Change "illustration" to "drawing" in the stretch from the line containing "Click the top-view" through the line containing "tap(246, 299)", and keep everything else the same. Leave the pictures out of your answer.

### STORED DATA
——

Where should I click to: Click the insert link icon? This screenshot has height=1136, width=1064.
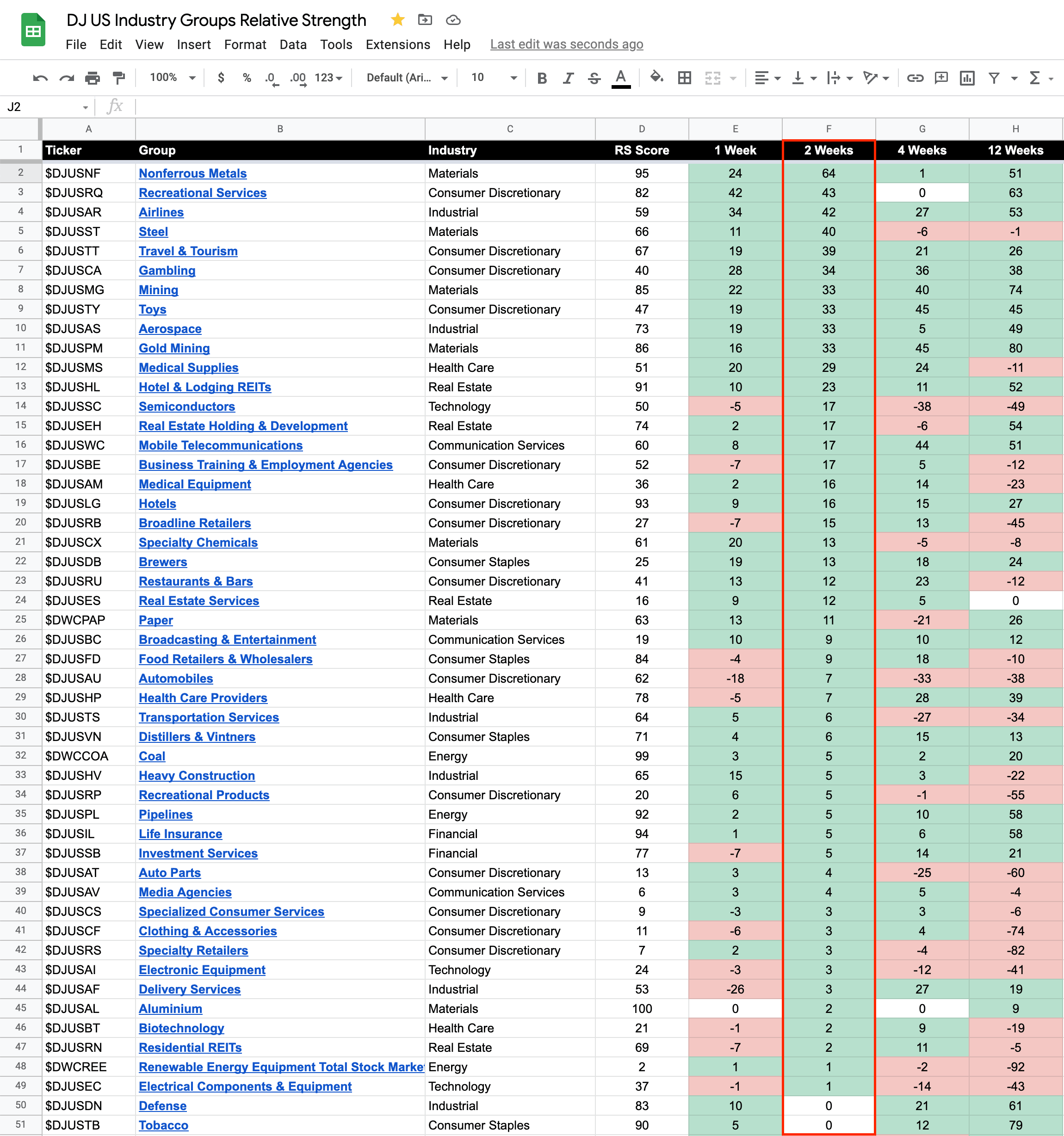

——

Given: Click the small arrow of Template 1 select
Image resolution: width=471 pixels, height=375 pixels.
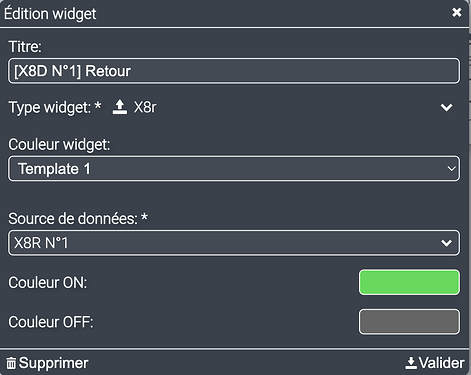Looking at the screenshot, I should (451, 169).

——

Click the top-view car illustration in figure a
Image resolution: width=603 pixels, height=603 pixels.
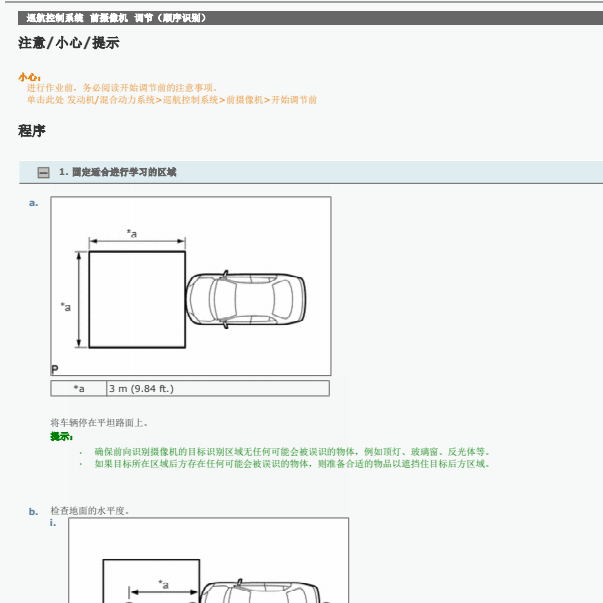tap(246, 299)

——

### ANSWER FOR THIS EXERCISE
Click the top-view car drawing in figure a
Image resolution: width=603 pixels, height=603 pixels.
tap(246, 299)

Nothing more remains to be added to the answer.